» What this exercise asks
1) Translate this sentence from the Sync Framework article below into Spanish: "Sync Framework can be used to build applications that synchronize data from any data store using any protocol over a network."
2) Carry the Sync Framework article below on from its last sentence.
[Start Document text]
Microsoft Sync Framework is a comprehensive platform for synchronizing offline and online data, and facilitates collaboration and offline access for applications, services and devices alike. It is protocol- and database-independent and includes technologies and tools that enable device roaming, sharing and the ability to take networked data offline before synchronizing it back at a later point in time.
Sync Framework can be used to build applications that synchronize data from any data store using any protocol over a network. It’s a comprehensive synchronization platform that facilitates offline and online data access for applications, services and devices. Sync Framework has an extensible provider model and can be used with both managed and unmanaged code to synchronize data between two data sources.
This article takes a look at the concepts of synchronization and how Sync Framework can be integrated into your own projects. Specifically, I’ll be discussing the fundamentals of data synchronization, the architectural components of Sync Framework and how you use sync providers.
To work with Sync Framework and the code examples in this article, you’ll need to install Visual Studio 2010 and the Sync Framework runtime 2.0 or later. You can download the runtime with the Microsoft Sync Framework 2.0 Redistributable Package from the Sync Framework Developer Center.
[End Document text]
[Start Source excerpt]
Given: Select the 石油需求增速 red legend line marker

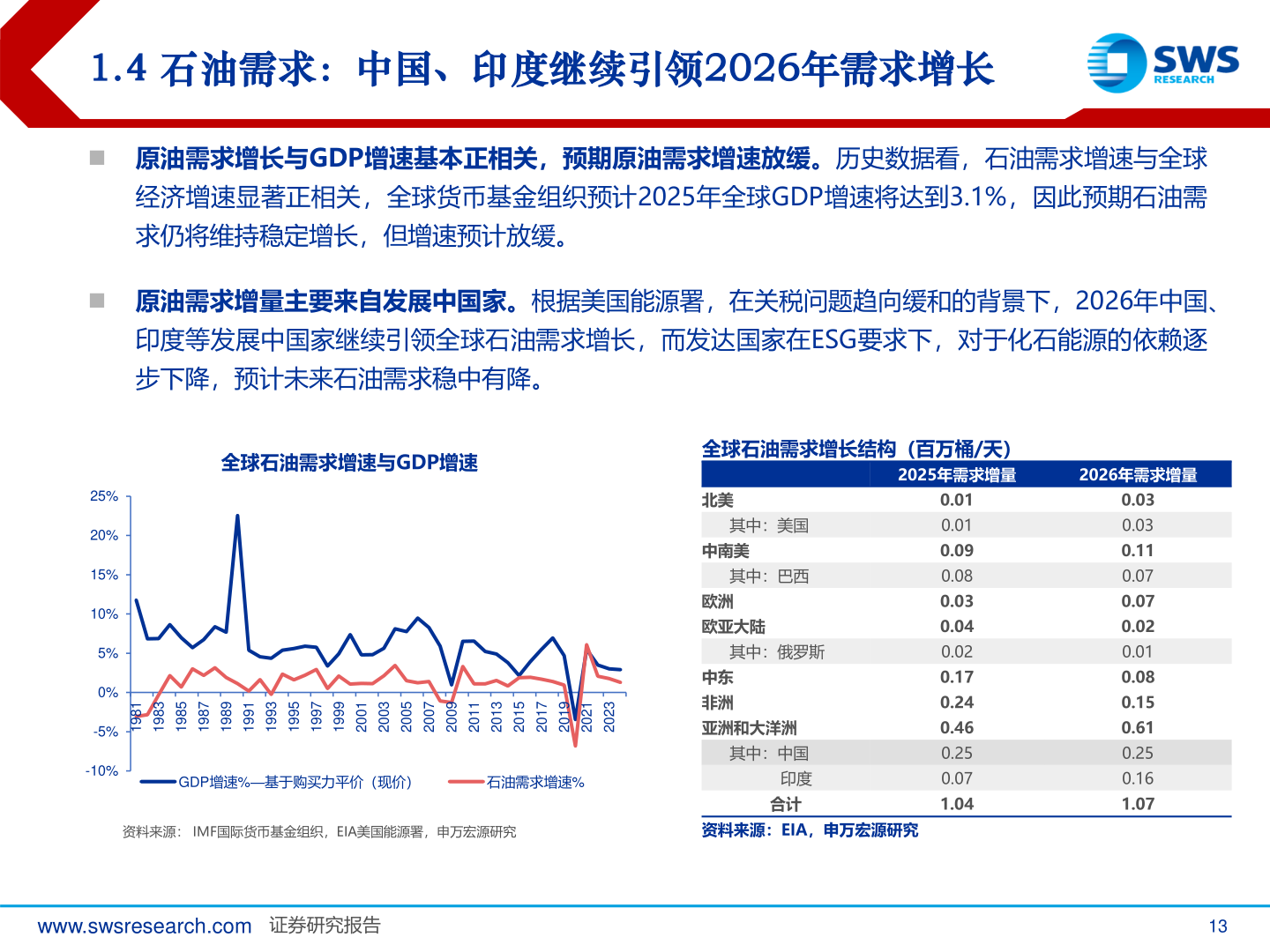Looking at the screenshot, I should pos(465,781).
[End Source excerpt]
» Responses to the exercise
1) Sync Framework se puede usar para crear aplicaciones que sincronicen datos de cualquier almacén de datos mediante cualquier protocolo a través de una red.

2)
Sync Framework Basics
Sync Framework comprises four primary components: a runtime, metadata services, synchronization providers and participants.
The Sync Framework runtime provides the infrastructure for synchronizing data between data sources. It also provides an SDK that developers can extend to implement custom providers.
Metadata services provide the infrastructure to store sync metadata, which contains information used during a synchronization session. Sync metadata includes versions, anchors and change detection information. You’ll also use sync metadata in the design and development of custom providers.
Synchronization providers are used to synchronize data between replicas or endpoints. A replica is a unit of synchronization and is used to denote the actual data store. As an example, if you’re synchronizing data between two databases, then each of the databases is referred to as a replica. A replica is identified using a unique identifier called a replica key. An endpoint here also refers to a data store. I’ll discuss providers in more depth later in the article.
A participant refers to the location where the data to be synchronized can be retrieved. These can be full participants, partial participants and simple participants.
Full participants are devices that can create new data stores, store sync metadata information and run sync applications on the devices themselves. Examples of full participants include desktop computers, laptops and tablets. A full participant can synchronize data with another participant.
Partial participants are devices that can create new data stores and store sync metadata information, but cannot run applications on their own. A USB storage device or smartphone could be a partial participant. Note that a partial participant can synchronize data with a full participant, but not with another partial participant.
Simple participants include devices that cannot store new data or execute applications, but can only provide the requested information. Examples of simple participants include RSS feeds and Amazon and Google Web services.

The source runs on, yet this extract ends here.